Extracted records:
____

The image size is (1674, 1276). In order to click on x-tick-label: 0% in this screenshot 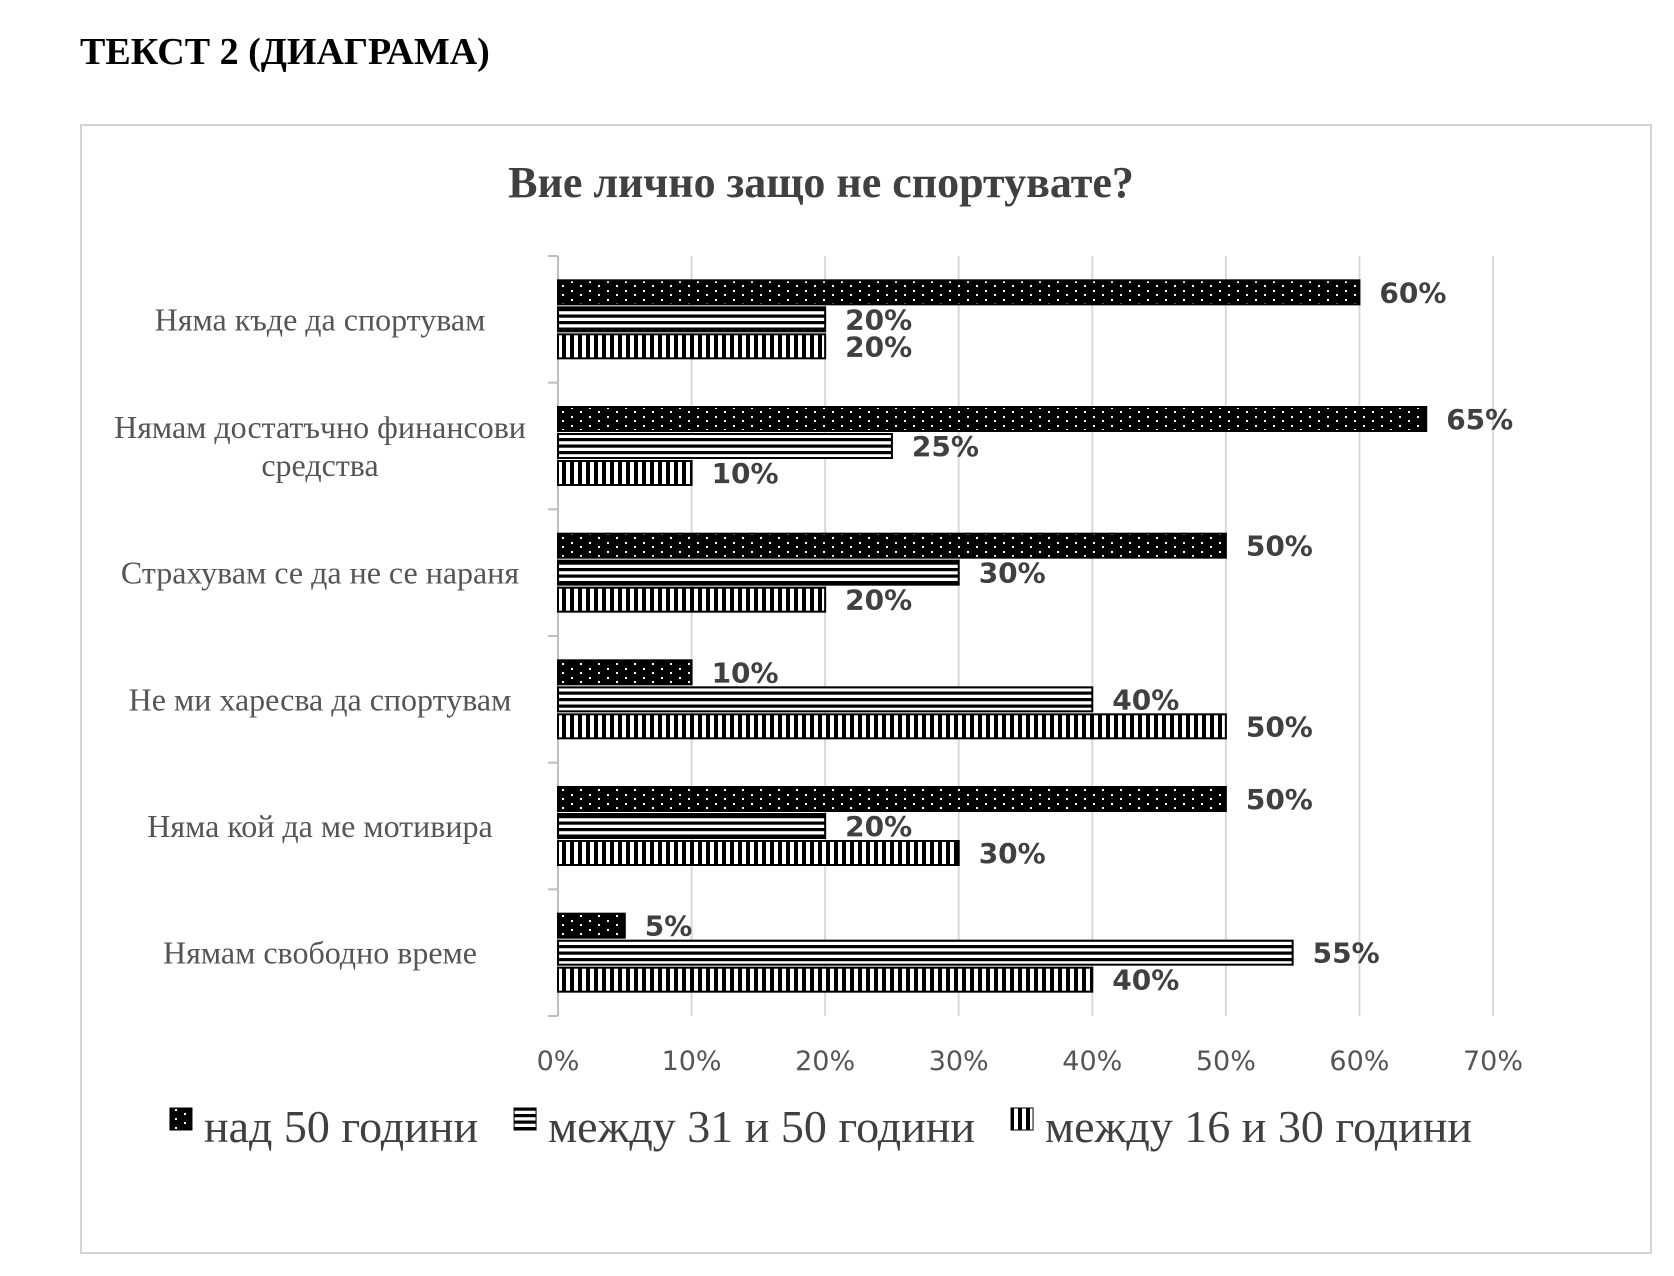, I will do `click(558, 1062)`.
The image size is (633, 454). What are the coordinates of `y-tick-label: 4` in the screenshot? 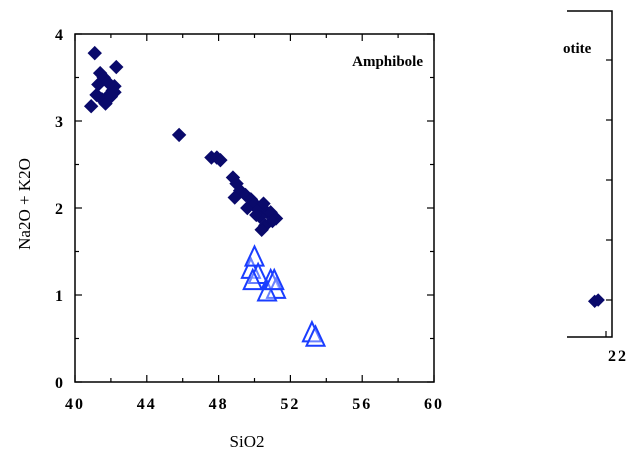 It's located at (60, 36).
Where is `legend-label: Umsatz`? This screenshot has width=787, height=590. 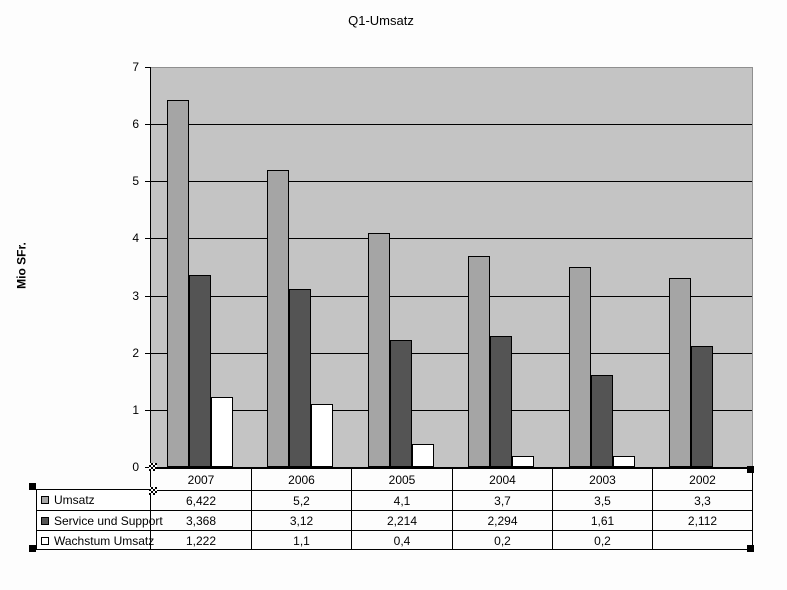 legend-label: Umsatz is located at coordinates (74, 500).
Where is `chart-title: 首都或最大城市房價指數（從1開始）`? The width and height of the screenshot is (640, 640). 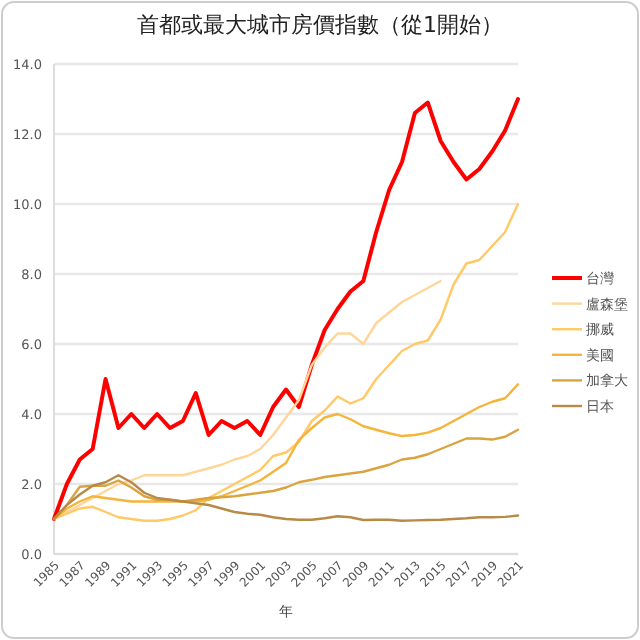
chart-title: 首都或最大城市房價指數（從1開始） is located at coordinates (320, 25).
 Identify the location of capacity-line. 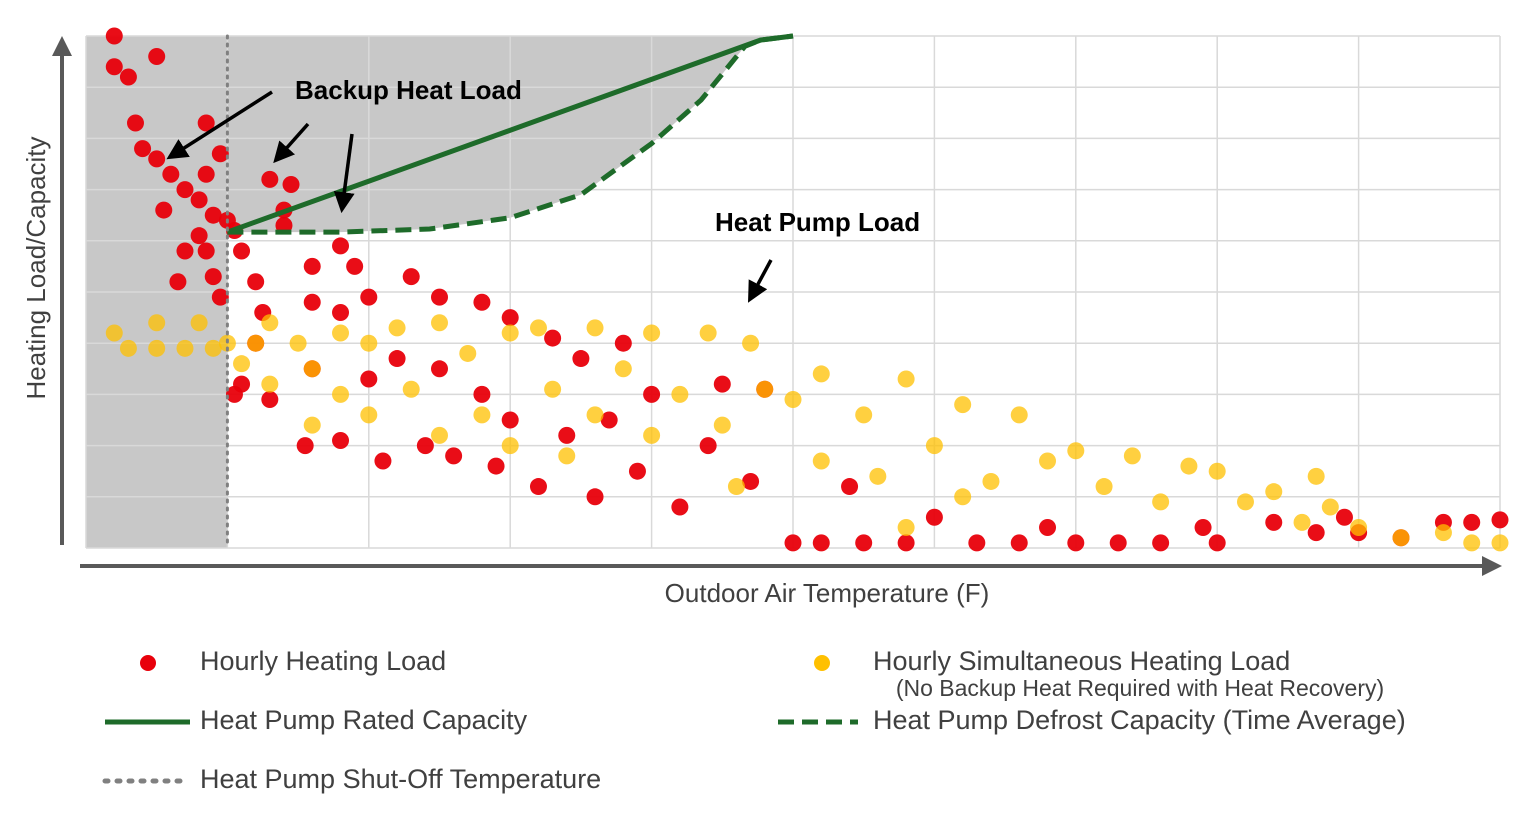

____

ACTIVITY -> Return the lines of the material exactly as they appear, starting with the line that contains "is (640, 640)." and going on through the end of the material. Leave the pictures out.

SOLUTION TO THIS PROBLEM ->
Where is `chart-title: 首都或最大城市房價指數（從1開始）`? The width and height of the screenshot is (640, 640). 
chart-title: 首都或最大城市房價指數（從1開始） is located at coordinates (320, 25).
 Identify the location of capacity-line. 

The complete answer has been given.